What is expected:
Every line in the records below with the string "Given" is to be copied out.

Start of Block

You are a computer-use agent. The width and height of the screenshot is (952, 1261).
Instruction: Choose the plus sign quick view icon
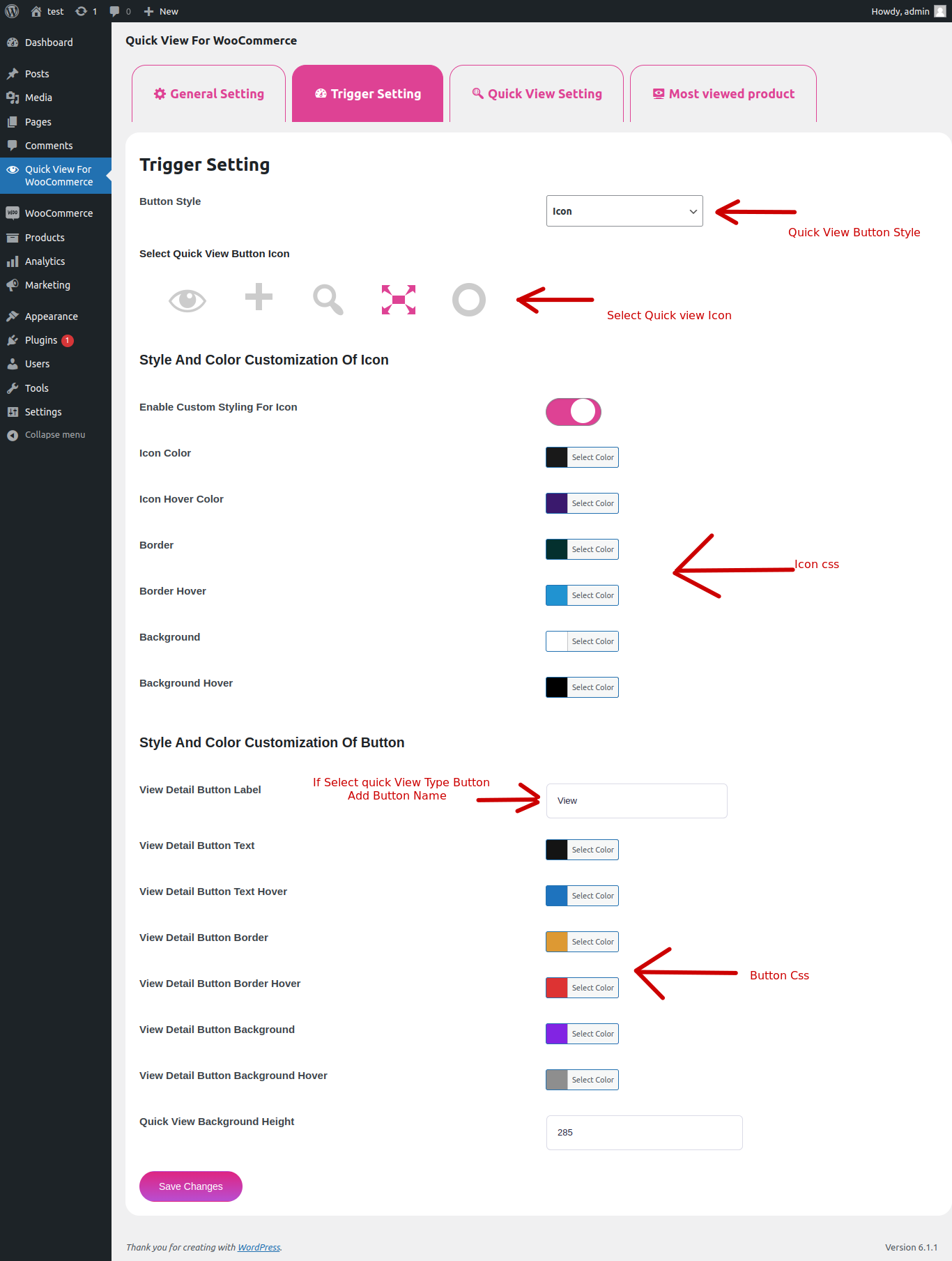point(259,297)
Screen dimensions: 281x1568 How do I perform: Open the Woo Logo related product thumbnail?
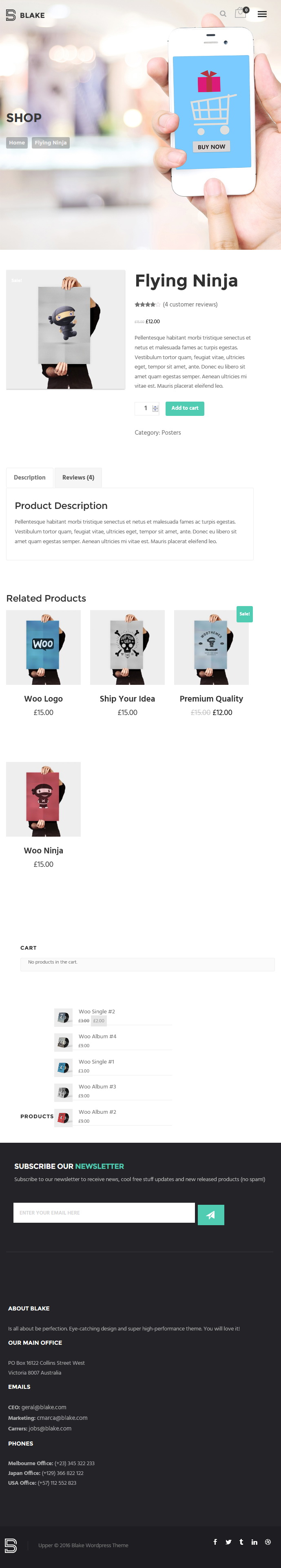click(43, 647)
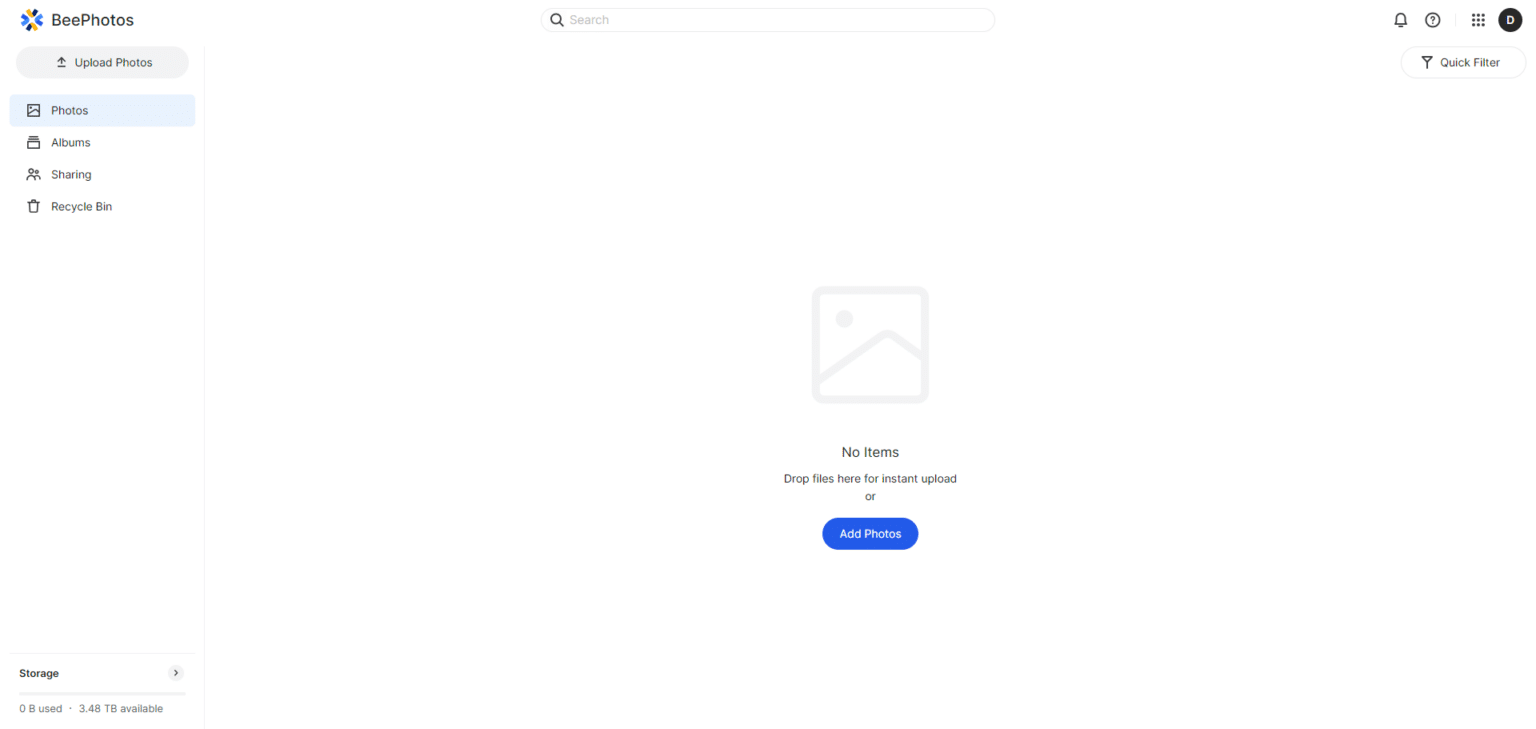This screenshot has height=729, width=1536.
Task: Open the notifications bell icon
Action: click(1400, 20)
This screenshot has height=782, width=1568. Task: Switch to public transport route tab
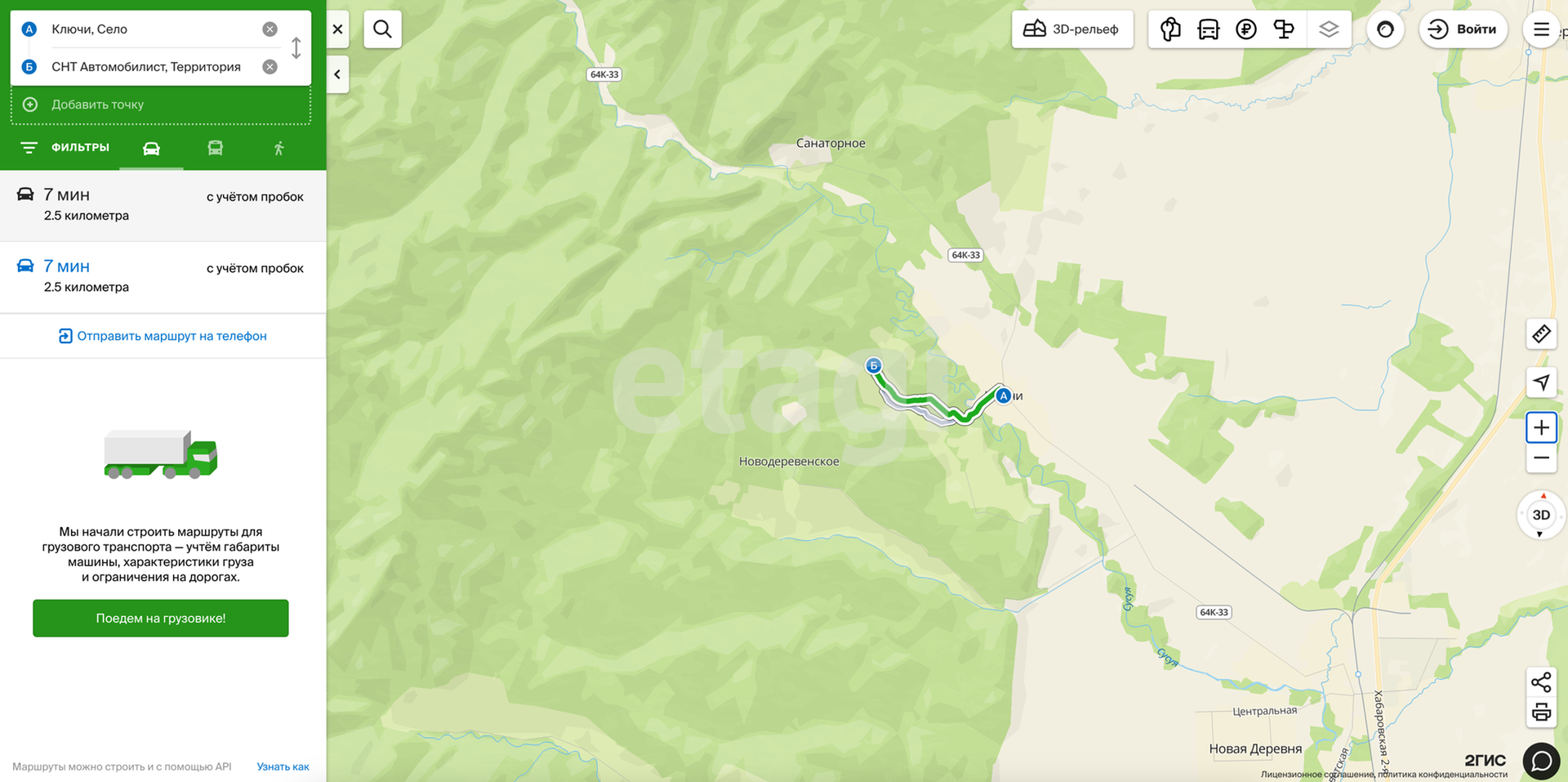tap(215, 148)
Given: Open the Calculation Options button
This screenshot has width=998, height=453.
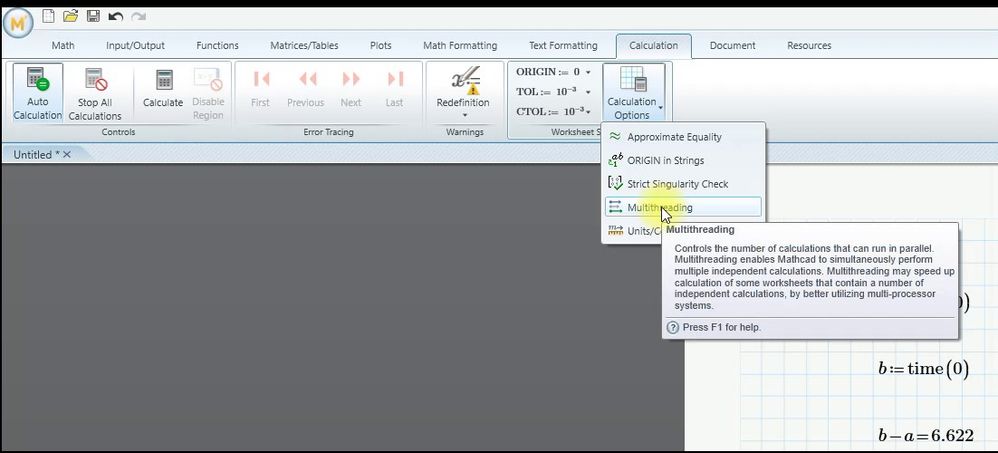Looking at the screenshot, I should [x=634, y=93].
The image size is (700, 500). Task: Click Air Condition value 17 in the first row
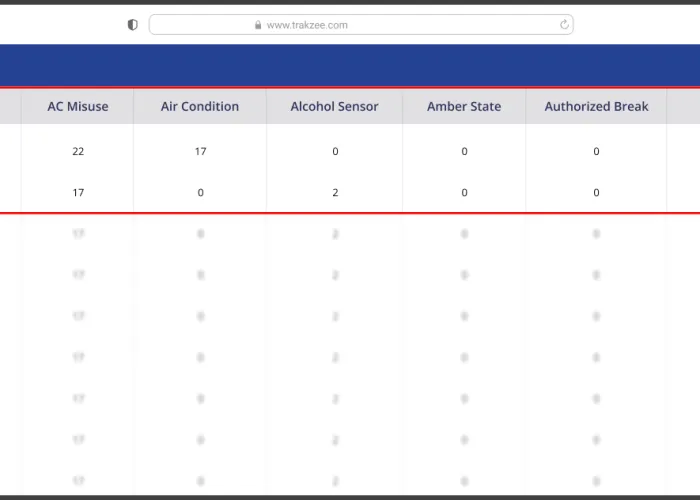[200, 152]
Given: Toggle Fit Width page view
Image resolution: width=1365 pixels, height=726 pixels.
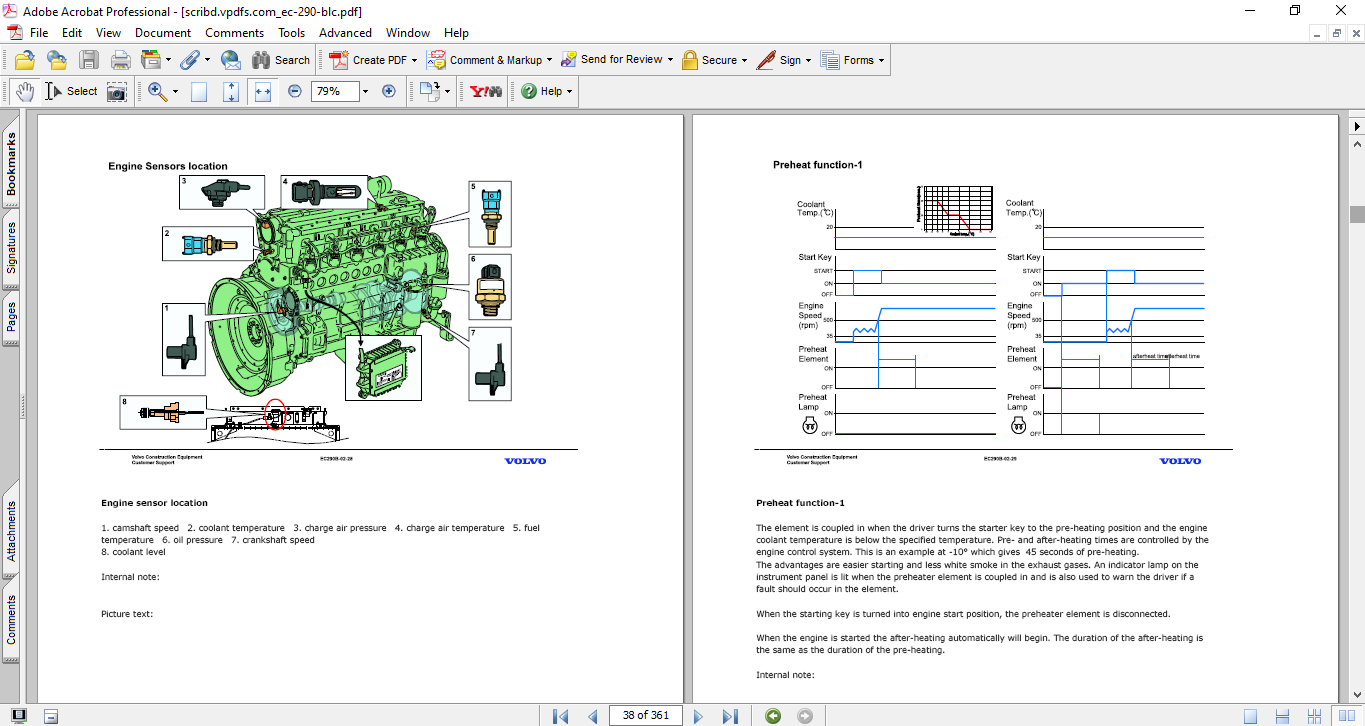Looking at the screenshot, I should [x=263, y=91].
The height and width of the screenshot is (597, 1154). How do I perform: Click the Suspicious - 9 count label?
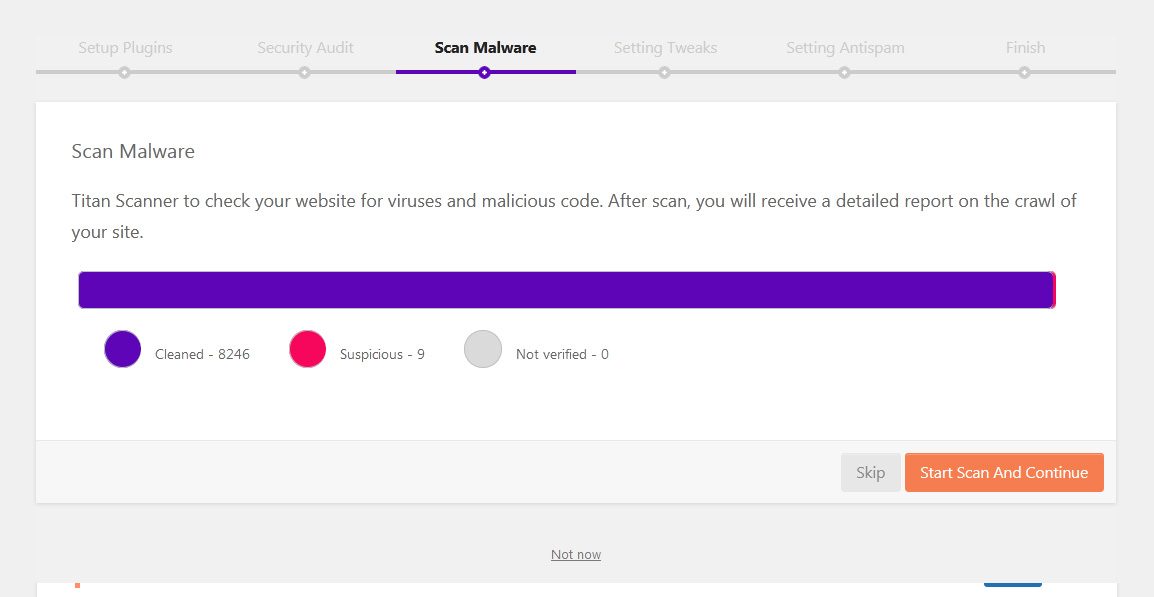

End of Block

Answer section:
Given: Open the Calculation Options button
Given: Toggle Fit Width page view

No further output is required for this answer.